Musicie moi Drodzy wiedzieć, że Jasiu był mistrzem w spożywaniu herbaty w stanie wrzątku. To kadry czasów, kiedy jako jeszcze kawalerowie umawialiśmy się u mnie na słuchanie płyt, no i oczywiście na długie rozmowy. Etap dziejów, kiedy w sklepach nie było chipsów, solonych orzeszków, a w lodówce, zamiast coli, miałem co najwyżej mleko. I nie było wyjścia, ugoszczenie kumpli redukowało się do systematycznego podawania herbaty, na której koszt ostro narażałem moich poczciwych i wyrozumiałych staruszków. Niekiedy w moim gniazdku potrafiło jednorazowo zabawić z dziesięć osób, a tu dla każdego zestaw obowiązkowy: herbata plus łyżeczka do posłodzenia, a po ok. godzinie kolejna, i kolejna.... Szło w hektolitry. A my z Jasiem potrafiliśmy nawet to tempo nieco podgonić. Tyle, że ja sobie sączyłem, zaś Jasio bywał konkretny, ledwie co fusy zamieszał, od razu pił, niemal duszkiem, wrzątek! Wszyscy go podziwiali. A On najczęściej, z sobie dobrze znanym, stoickim spokojem: "o co wam chodzi?". Cudowne chwile. Kochany człowiek. Nie ma takiego drugiego. Nie ma i nie będzie.
Dzisiaj Renata, przyjaciółka Jasia i jego Kasi, podesłała takie optymistyczne zdjęcie. Jasio z aparatem uwiązanym na szyi, w jego zasięgu lato, dookoła zboże, słoneczniki, cudne letnie w przyrodzie okoliczności. I ten jego przefajny uśmiech. U niego nawet oczy się uśmiechały. Na ich kanwie jawił się łobuziakiem. Miał w nich taką a'la literacką satyrę. Ogólnie do przytulenia misio Jasio. Serio.
Różnymi asami się otaczałem, ale tu mowa o człeku wyjątkowo pięknym, wręcz pod każdym względem pełnym dobra. W jego ustach nigdy nie dostrzegłem bluzg, niezdrowych emocji, co także tytoniu lub wódy. Nawet pod tym względem nosił się zdrowo. Na dzisiejsze realia można by rzec: był całkowicie eko/bio, choć pewnie, gdyby teraz przeczytał, co tu o Nim wypisuję, nieźle by mnie postawił do pionu.
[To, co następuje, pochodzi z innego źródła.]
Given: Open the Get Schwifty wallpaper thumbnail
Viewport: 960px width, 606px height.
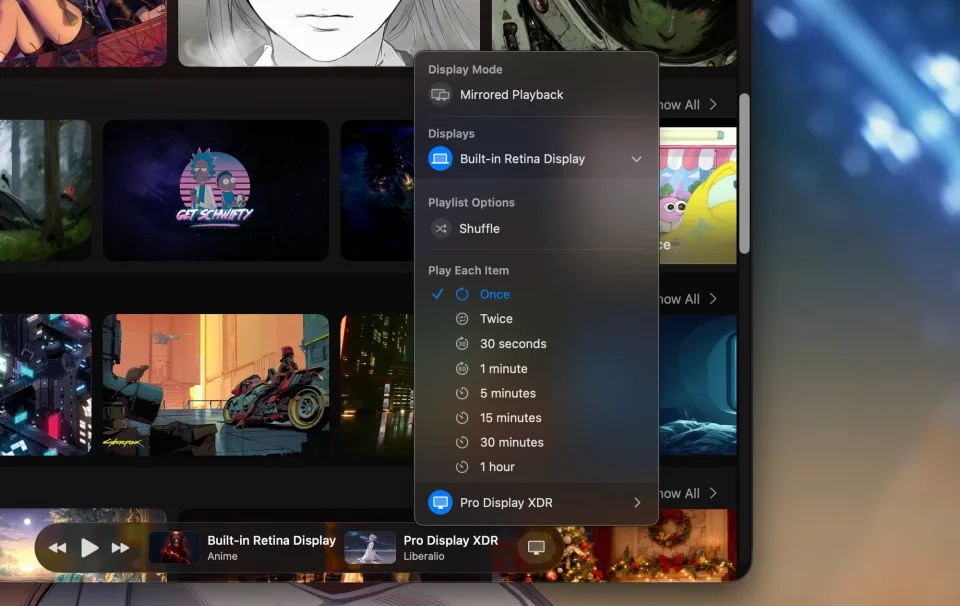Looking at the screenshot, I should click(216, 190).
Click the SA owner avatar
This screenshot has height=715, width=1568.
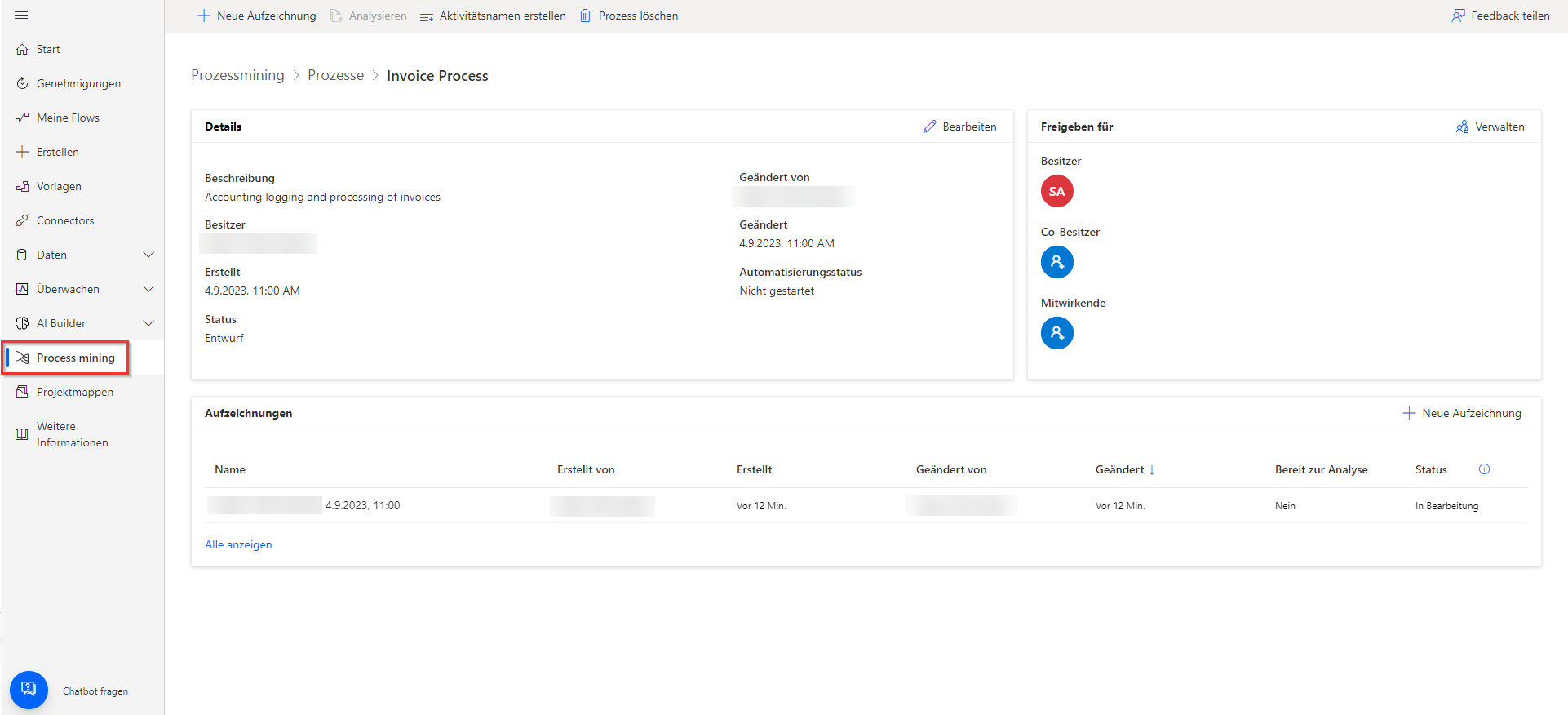tap(1056, 192)
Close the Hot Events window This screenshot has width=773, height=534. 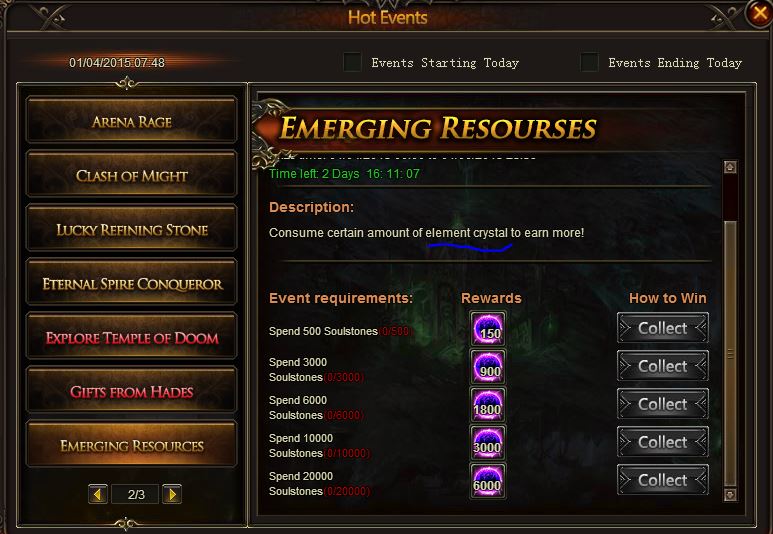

Już słyszę: "Andrzej, czy ty aby nie przesadzasz?".
Ech, tak rzadko się ostatnio widywaliśmy i biorę to na siebie, a tak bardzo chciałbym teraz z Tobą ustrzelić sobie po herbatce i posłuchać 'naszej' muzyki. Mówię Ci, Jasiu.
Parę lat temu wokalista i bębniarz Eagles, Don Henley, nagrał taki kawałek "Take A Picture Of This". Miałem go zagrać na radio kiedyś tam, jednak coś odwróciło moją uwagę. Rzecz o tym, iż każdy z nas ma w klaserze przynajmniej jedno takie zdjęcie z czasów, kiedy: "rządziliśmy światem, zatrzymywaliśmy czas, wiedzieliśmy wszystko, byliśmy właścicielami tego miasta".

a.m.

"NAWIEDZONE STUDIO"

w każdą niedzielę od 22.00 do 2.00
na 98,6 FM Poznań lub afera.com.pl

 

"Nawiedzone Studio dla tych, którzy wiedzą, co w muzyce najpiękniejsze"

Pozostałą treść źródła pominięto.